So, maybe right before a holiday weekend wasn't the best time to start my attempt at weight loss. That was poor planning on my part, although I have tried to be good. Friday we went shopping with my mom and aunt, and I chose healthy at the restaurant where we had lunch, even though I was so tempted to get something either cheese-laden or with a cream sauce (or both!). John and I were going to have dinner after Will went to bed on Friday night, and Will had grilled cheese for dinner. John asked if I'd want to split one with him as a pre-dinner snack, and I said no. I was pretty pleased with myself for that.
Saturday we went to my mom's to celebrate Miles' six month birthday, and I completely over-indulged in everything--snacks before dinner, food at dinner, cake. Although the cake itself was pretty healthy (I used applesauce instead of oil and Egg Beaters instead of eggs), the cream cheese chocolate frosting I made to go on the cake was not. It sure was tasty though! I ended up forgetting what was left of the cake at my mom's, so at least I couldn't snack on that.
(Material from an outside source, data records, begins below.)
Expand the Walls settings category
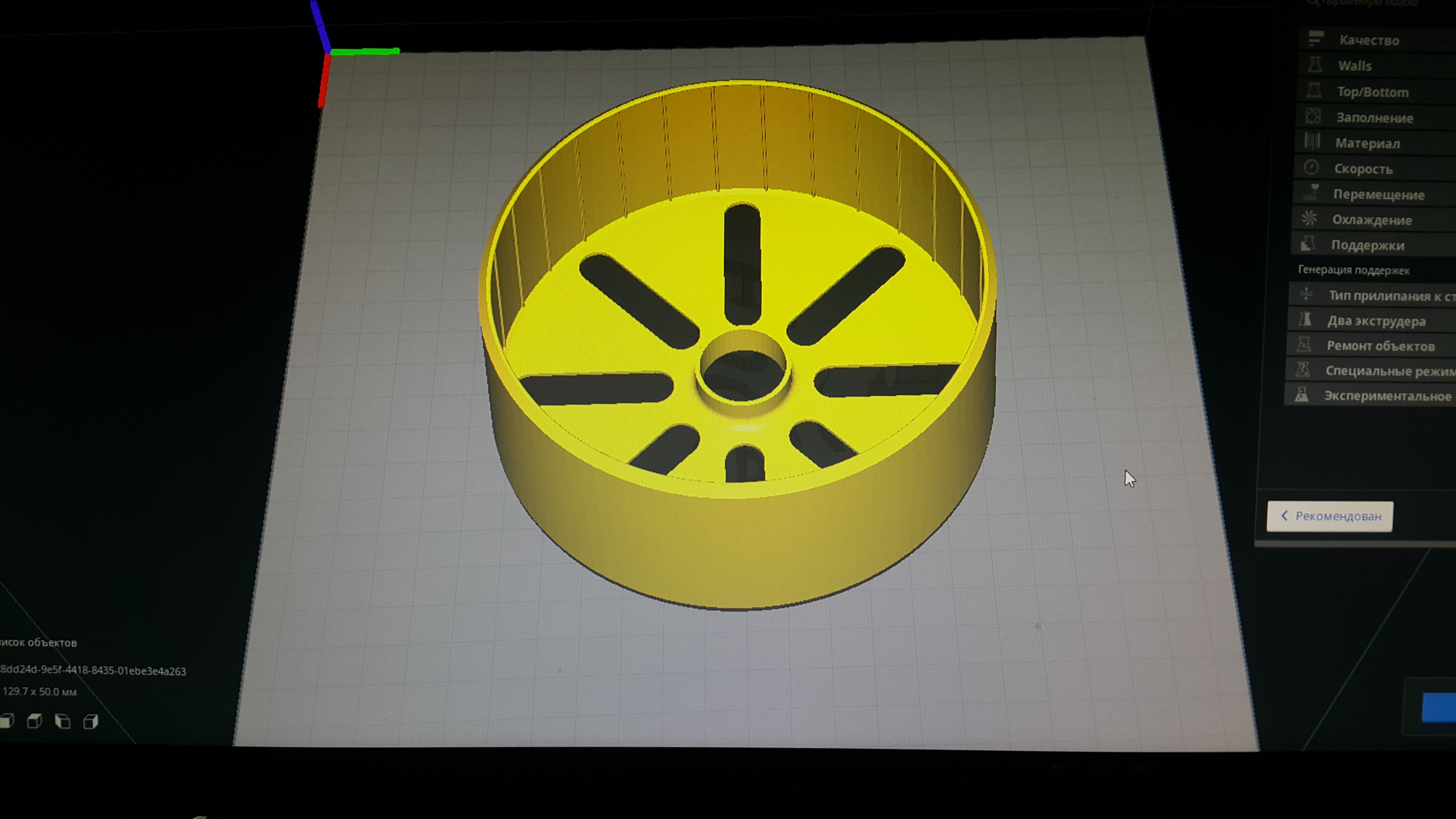Screen dimensions: 1456x819 click(x=1354, y=66)

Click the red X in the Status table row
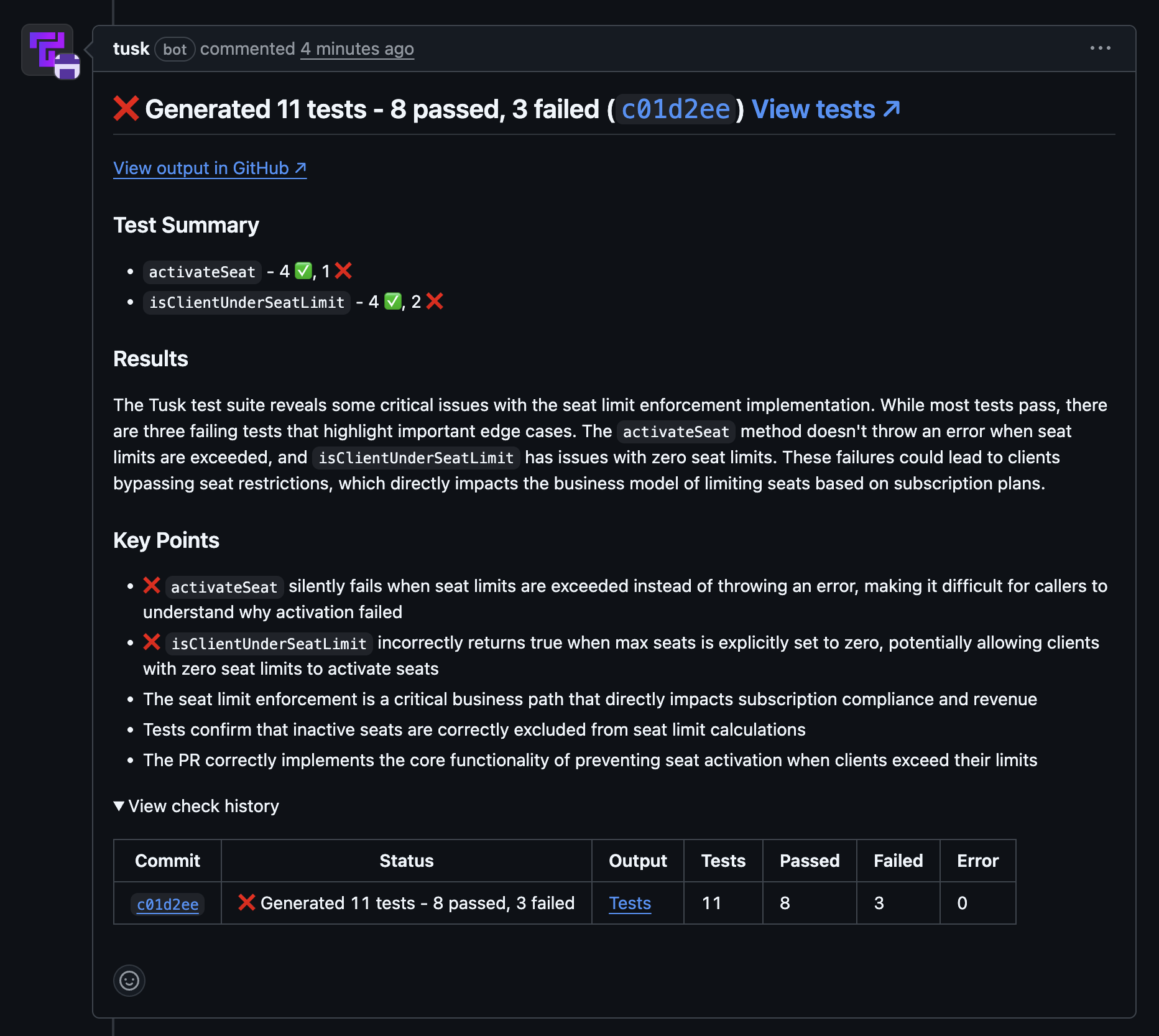click(x=247, y=903)
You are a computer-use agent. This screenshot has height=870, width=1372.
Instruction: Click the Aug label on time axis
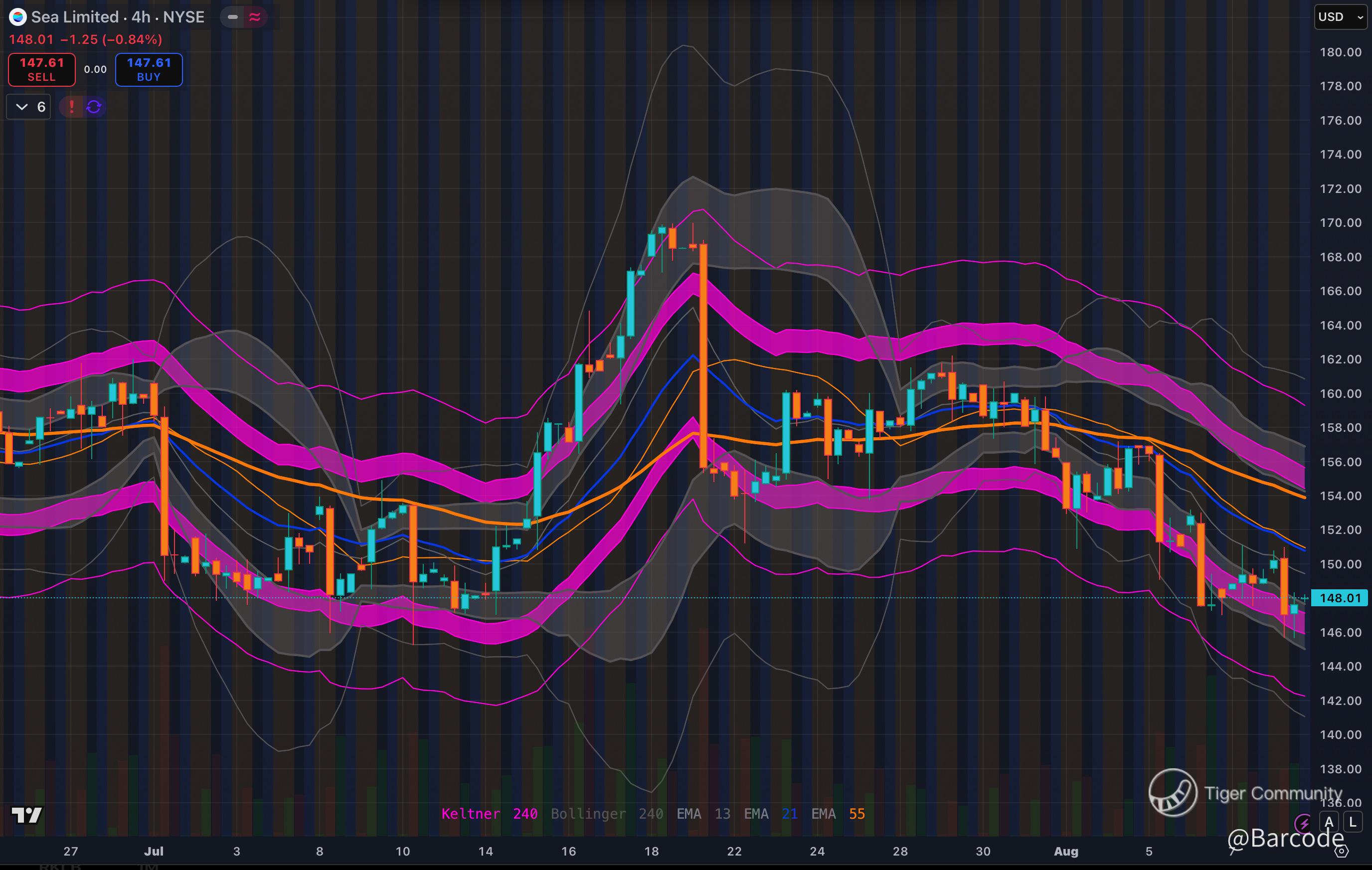coord(1065,851)
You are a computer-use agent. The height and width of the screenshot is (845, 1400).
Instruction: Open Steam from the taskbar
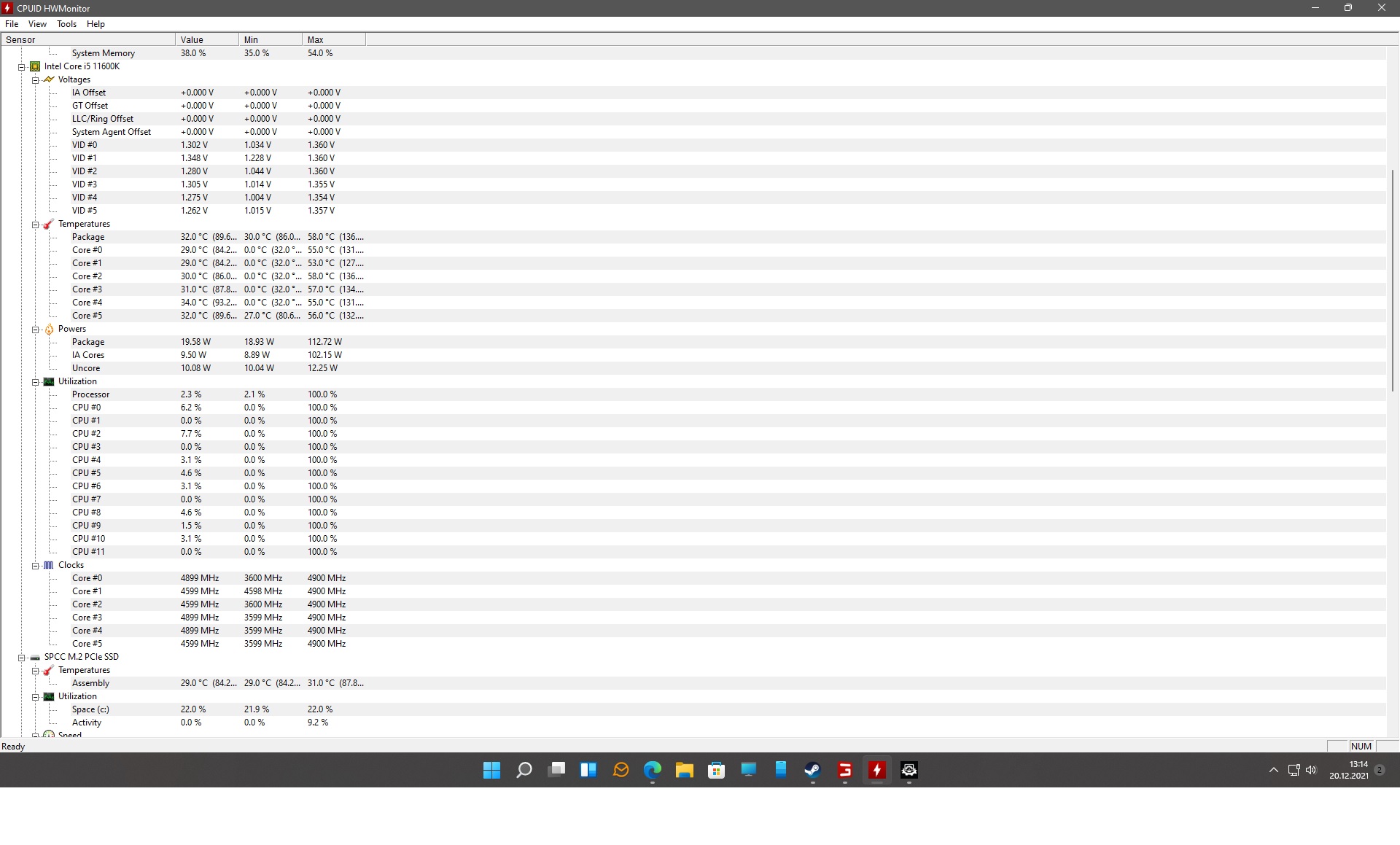(812, 770)
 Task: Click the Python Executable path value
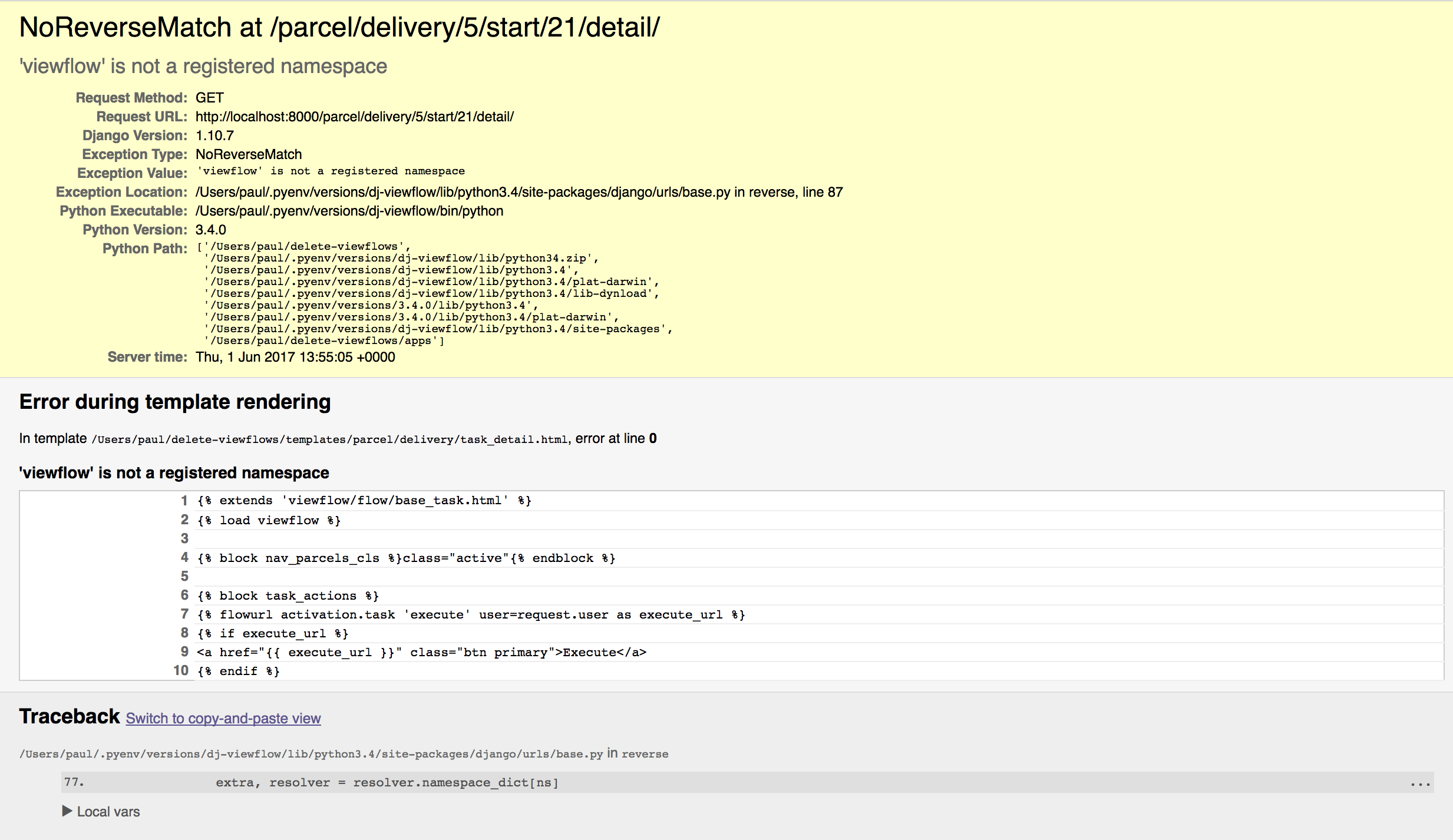coord(349,211)
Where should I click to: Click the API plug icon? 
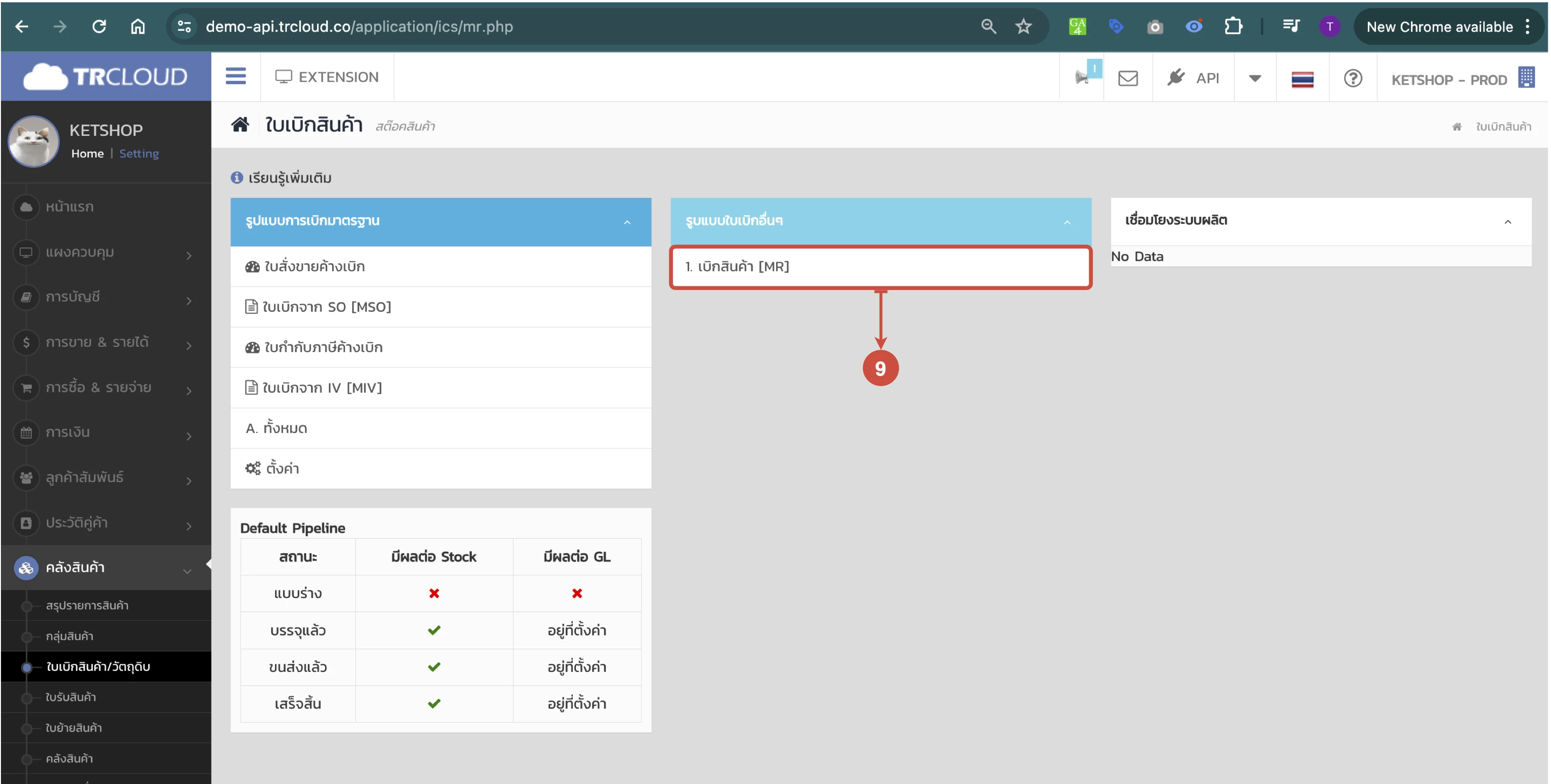[1176, 78]
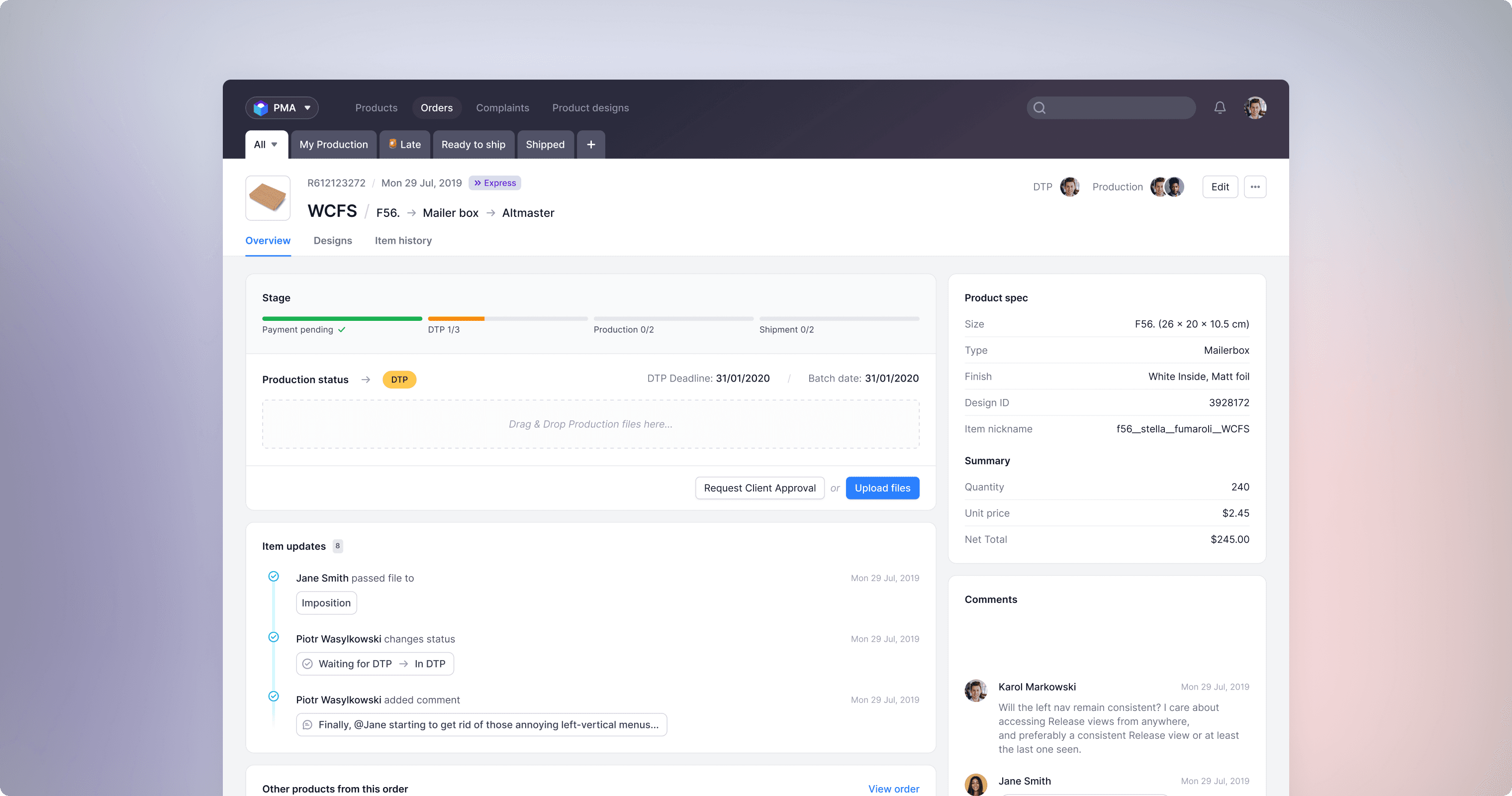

Sunday I was proud of myself at church because I really wanted to finish Will's donut when he didn't eat all of it, but I refrained. Normally I can take or leave donuts (except the ones with chocolate icing and filled with custard...I love those!), but I got in the habit of eating one at church (okay, sometimes I'd have two...) when I was pregnant with Miles, so now it's hard for me to resist. I had half a wheat bagel when we got there with a little light cream cheese on it and that was it. That was a big step for me! And then last night John and I ended up eating almost an entire blackberry cobbler I had made. Sigh. It was so darn tasty!! Actually I don't think it was too unhealthy, but we definitely ate more than we needed to.
Now tonight we're going to a BBQ at a friend's house. I think they're serving actual barbecue, not like burgers and hot dogs. That will be a little easier for me to resist because I'm pretty lukewarm about barbecue. I like it, don't get me wrong, but it's not really something I indulge in, if that makes sense. Like I know I won't go overboard eating it. Now the side dishes and desserts--that will be more difficult for me. I'm making tres leches cake to take, which I love. Potlucks are a serious downfall of mine.
Two benefits of this weekend have been I found some really good motivation for starting to lose weight. We were shopping on Friday for a dress for my aunt for my cousin's wedding in August. Let me tell you--looking at all the cute clothes out right now and knowing I wouldn't fit into any of them if I tried them on was a pretty good motivator. As was taking a good hard look at myself in my swim suit yesterday before hanging out in our little inflatable pool with Will. Yikes. Now with that vivid, ugly image burned into my brain I think I should be able to have some willpower (blackberry cobbler last night aside) and dedication in getting this done.
Tomorrow when I get up I'm putting on exercise clothes, and when Will's done with his breakfast he can watch his shows in the toy room and I'll do an exercise video in the family room. There are a ton on OnDemand from our cable, and I have the Jillian Michael's 30 Day Shred video that I actually really enjoy. I've also planned out breakfast, lunch, and dinner for the upcoming week. I always plan dinners, but I'm bad about figuring out things for breakfast and lunch. I figure if it's written down it will be a lot easier to stick to and follow than just wandering around my kitchen trying to find something.
After I get done updating blogs I'm going to work on cleaning/organizing/rearranging our office. We're trying to find a treadmill we like, and this is where we're going to put it. I want to get the room ready so when we find one we like it's all set to go and we can start using it right away. John's been running at the gym, and I've wanted to start for a long time, but I don't want to buy a jogging stroller to take the kids with me (plus it's getting too hot to do that).